---- Data section
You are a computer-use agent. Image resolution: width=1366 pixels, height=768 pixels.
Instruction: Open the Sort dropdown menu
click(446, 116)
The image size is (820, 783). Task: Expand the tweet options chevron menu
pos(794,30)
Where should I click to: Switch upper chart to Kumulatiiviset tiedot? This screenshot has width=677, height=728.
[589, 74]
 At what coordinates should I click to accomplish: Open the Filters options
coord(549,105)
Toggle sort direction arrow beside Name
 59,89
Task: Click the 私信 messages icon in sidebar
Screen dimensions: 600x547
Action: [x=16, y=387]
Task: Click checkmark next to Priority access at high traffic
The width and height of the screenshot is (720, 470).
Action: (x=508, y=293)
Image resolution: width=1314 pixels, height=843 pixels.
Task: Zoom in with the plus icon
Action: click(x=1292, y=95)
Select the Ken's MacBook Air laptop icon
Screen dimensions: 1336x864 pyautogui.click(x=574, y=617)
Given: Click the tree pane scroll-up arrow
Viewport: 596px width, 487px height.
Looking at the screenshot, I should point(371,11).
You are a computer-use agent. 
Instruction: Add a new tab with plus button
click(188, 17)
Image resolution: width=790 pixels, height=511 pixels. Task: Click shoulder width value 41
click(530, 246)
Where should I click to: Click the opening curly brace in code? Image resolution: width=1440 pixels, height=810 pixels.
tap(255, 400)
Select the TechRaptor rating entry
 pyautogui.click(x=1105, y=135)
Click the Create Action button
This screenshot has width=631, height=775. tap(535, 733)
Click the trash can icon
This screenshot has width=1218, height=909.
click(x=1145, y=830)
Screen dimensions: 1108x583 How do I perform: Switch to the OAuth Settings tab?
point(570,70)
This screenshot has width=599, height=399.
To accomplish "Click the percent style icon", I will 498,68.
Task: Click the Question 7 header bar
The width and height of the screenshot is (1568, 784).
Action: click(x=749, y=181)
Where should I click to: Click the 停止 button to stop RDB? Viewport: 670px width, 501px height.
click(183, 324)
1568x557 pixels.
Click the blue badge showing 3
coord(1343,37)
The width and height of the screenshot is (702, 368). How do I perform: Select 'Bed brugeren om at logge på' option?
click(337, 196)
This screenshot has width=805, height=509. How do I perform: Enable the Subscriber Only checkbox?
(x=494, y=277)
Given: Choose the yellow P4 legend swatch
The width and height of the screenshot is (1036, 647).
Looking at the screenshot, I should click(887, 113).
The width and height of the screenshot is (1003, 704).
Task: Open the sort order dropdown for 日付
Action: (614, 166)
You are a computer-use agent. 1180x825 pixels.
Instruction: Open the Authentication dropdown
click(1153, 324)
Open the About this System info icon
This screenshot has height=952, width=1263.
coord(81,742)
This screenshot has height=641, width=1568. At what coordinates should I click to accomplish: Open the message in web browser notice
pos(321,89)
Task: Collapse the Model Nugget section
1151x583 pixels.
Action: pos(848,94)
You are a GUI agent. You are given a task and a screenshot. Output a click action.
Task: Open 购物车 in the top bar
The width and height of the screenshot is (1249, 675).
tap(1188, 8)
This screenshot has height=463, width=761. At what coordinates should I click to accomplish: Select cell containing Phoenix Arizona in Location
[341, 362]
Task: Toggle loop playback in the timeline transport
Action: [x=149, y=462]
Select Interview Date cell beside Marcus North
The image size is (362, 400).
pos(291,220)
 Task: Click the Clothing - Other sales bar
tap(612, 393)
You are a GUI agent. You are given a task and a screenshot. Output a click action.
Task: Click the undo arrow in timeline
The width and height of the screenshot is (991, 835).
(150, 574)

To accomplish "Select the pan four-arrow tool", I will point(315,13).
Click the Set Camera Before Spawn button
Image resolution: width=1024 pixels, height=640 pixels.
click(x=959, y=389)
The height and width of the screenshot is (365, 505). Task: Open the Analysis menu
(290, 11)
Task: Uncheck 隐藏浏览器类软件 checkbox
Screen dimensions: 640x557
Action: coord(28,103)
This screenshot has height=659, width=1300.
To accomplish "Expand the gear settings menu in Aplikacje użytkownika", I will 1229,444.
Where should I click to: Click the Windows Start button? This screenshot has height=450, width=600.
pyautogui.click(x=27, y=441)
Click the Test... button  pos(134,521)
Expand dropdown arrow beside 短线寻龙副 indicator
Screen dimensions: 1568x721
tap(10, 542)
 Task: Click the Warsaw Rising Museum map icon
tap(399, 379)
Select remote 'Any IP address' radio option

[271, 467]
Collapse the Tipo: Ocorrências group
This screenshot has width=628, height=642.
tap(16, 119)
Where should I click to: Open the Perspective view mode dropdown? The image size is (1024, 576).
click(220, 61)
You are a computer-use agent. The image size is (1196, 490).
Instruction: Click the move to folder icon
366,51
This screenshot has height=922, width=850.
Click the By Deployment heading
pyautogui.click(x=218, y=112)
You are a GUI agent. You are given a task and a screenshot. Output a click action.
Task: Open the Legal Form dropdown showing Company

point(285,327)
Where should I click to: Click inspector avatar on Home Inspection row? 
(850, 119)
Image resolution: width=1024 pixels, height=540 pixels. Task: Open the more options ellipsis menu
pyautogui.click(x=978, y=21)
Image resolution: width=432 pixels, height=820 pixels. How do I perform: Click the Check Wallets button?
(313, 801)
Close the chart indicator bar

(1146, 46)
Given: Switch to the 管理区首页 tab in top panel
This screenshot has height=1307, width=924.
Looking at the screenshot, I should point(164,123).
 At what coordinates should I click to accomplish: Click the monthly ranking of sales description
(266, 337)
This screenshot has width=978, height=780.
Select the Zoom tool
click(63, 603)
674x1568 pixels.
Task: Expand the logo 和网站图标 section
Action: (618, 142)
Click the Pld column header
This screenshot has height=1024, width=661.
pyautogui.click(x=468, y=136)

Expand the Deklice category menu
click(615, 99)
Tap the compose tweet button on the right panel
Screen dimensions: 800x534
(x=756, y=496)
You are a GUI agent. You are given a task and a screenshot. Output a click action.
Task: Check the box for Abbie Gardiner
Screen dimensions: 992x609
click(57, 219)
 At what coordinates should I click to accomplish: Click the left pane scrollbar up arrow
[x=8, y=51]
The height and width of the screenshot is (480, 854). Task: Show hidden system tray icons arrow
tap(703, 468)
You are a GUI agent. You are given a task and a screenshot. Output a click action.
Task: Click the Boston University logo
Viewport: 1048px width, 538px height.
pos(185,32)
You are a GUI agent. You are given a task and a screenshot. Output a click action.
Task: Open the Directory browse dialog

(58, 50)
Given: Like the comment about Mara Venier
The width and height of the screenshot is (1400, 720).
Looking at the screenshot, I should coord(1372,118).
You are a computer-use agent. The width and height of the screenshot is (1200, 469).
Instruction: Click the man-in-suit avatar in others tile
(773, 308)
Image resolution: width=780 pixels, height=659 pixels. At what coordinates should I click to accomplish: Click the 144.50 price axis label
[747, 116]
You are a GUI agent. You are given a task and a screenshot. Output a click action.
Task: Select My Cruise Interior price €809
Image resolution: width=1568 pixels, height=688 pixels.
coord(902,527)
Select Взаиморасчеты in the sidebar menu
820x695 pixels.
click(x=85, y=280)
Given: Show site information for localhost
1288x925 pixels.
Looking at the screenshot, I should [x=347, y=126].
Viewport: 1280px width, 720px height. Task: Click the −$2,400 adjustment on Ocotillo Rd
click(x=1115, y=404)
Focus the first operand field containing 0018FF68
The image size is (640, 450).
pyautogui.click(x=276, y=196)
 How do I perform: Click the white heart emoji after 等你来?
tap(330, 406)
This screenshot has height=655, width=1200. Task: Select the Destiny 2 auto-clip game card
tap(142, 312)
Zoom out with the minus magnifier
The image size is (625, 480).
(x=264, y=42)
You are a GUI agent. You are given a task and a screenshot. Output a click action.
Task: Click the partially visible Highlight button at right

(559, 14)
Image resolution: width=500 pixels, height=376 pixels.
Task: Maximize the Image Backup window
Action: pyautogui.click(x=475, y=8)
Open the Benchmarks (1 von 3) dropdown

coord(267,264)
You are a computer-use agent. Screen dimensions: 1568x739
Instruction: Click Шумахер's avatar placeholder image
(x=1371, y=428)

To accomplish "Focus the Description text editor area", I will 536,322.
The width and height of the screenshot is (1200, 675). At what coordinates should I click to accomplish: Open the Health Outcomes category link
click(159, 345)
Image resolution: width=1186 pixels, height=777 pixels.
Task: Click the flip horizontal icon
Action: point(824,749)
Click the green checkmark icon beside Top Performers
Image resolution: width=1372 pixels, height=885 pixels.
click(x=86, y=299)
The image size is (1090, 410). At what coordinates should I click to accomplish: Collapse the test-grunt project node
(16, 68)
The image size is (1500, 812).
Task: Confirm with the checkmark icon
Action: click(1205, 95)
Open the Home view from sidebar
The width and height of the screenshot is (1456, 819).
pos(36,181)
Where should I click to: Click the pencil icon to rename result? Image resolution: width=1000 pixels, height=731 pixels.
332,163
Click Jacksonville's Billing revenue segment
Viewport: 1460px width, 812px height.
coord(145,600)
--------
What you should do:
Work out how many lines in the entries above include the word "computer". Respond with only the number.

Answer below:
6